### [ASSIGNMENT]
When the line containing "The height and width of the screenshot is (868, 1389)." appears in the entries below, begin printing there and stop after the line containing "Click the Namespace column filter icon"; print each of those lines exactly and no other line.

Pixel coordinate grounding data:
-------------------------
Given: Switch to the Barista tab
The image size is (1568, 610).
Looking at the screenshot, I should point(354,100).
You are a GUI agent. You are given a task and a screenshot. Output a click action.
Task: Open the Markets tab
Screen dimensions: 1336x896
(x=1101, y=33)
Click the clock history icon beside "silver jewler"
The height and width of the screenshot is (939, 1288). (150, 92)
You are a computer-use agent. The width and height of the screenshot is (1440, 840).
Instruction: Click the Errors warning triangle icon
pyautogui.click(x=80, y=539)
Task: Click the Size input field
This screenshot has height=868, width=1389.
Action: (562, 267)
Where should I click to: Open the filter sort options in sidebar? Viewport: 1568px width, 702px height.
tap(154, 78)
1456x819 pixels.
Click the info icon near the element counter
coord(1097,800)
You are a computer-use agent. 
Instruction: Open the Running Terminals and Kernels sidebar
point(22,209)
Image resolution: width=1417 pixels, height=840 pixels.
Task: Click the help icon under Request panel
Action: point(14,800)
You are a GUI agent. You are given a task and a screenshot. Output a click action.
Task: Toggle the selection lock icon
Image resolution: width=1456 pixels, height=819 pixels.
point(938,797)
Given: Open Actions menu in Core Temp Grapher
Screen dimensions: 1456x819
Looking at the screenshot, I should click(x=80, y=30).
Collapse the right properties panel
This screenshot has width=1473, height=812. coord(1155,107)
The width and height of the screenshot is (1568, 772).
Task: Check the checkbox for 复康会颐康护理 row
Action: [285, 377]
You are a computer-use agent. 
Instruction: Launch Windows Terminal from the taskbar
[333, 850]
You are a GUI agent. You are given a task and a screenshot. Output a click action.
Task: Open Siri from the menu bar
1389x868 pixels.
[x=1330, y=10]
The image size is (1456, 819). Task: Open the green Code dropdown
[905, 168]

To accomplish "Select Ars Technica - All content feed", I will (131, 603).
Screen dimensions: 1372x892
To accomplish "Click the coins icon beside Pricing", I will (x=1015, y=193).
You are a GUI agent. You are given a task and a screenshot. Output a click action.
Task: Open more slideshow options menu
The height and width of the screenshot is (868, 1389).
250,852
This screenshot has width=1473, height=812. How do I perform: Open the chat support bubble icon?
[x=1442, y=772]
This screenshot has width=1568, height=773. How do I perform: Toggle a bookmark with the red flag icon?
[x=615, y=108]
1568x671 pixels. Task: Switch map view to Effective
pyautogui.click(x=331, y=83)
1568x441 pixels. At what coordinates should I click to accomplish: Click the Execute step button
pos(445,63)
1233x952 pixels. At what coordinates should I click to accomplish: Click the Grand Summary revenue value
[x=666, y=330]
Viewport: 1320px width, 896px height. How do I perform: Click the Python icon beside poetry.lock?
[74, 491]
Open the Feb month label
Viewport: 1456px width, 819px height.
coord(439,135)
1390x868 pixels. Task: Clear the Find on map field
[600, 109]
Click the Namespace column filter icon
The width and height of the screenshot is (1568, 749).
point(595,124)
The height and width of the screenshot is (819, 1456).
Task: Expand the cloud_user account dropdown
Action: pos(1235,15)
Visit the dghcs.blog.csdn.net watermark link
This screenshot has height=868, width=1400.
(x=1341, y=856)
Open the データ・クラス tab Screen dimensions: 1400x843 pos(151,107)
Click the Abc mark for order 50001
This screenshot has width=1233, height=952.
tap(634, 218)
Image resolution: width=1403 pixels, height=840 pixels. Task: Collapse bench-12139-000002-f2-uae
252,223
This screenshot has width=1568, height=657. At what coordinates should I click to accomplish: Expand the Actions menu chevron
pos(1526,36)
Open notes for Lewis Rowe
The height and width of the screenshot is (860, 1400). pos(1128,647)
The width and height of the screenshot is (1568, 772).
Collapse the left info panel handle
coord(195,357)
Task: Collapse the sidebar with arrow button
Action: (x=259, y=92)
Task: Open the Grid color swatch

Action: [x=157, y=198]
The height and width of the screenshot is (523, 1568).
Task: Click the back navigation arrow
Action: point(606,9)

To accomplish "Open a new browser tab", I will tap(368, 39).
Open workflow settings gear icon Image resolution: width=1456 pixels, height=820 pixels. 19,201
-------------------------
### [ANSWER]
The height and width of the screenshot is (868, 1389).
250,852
This screenshot has width=1473, height=812. How do I perform: Open the chat support bubble icon?
[x=1442, y=772]
This screenshot has width=1568, height=773. How do I perform: Toggle a bookmark with the red flag icon?
[x=615, y=108]
1568x671 pixels. Task: Switch map view to Effective
pyautogui.click(x=331, y=83)
1568x441 pixels. At what coordinates should I click to accomplish: Click the Execute step button
pos(445,63)
1233x952 pixels. At what coordinates should I click to accomplish: Click the Grand Summary revenue value
[x=666, y=330]
Viewport: 1320px width, 896px height. How do I perform: Click the Python icon beside poetry.lock?
[74, 491]
Open the Feb month label
Viewport: 1456px width, 819px height.
coord(439,135)
1390x868 pixels. Task: Clear the Find on map field
[600, 109]
Click the Namespace column filter icon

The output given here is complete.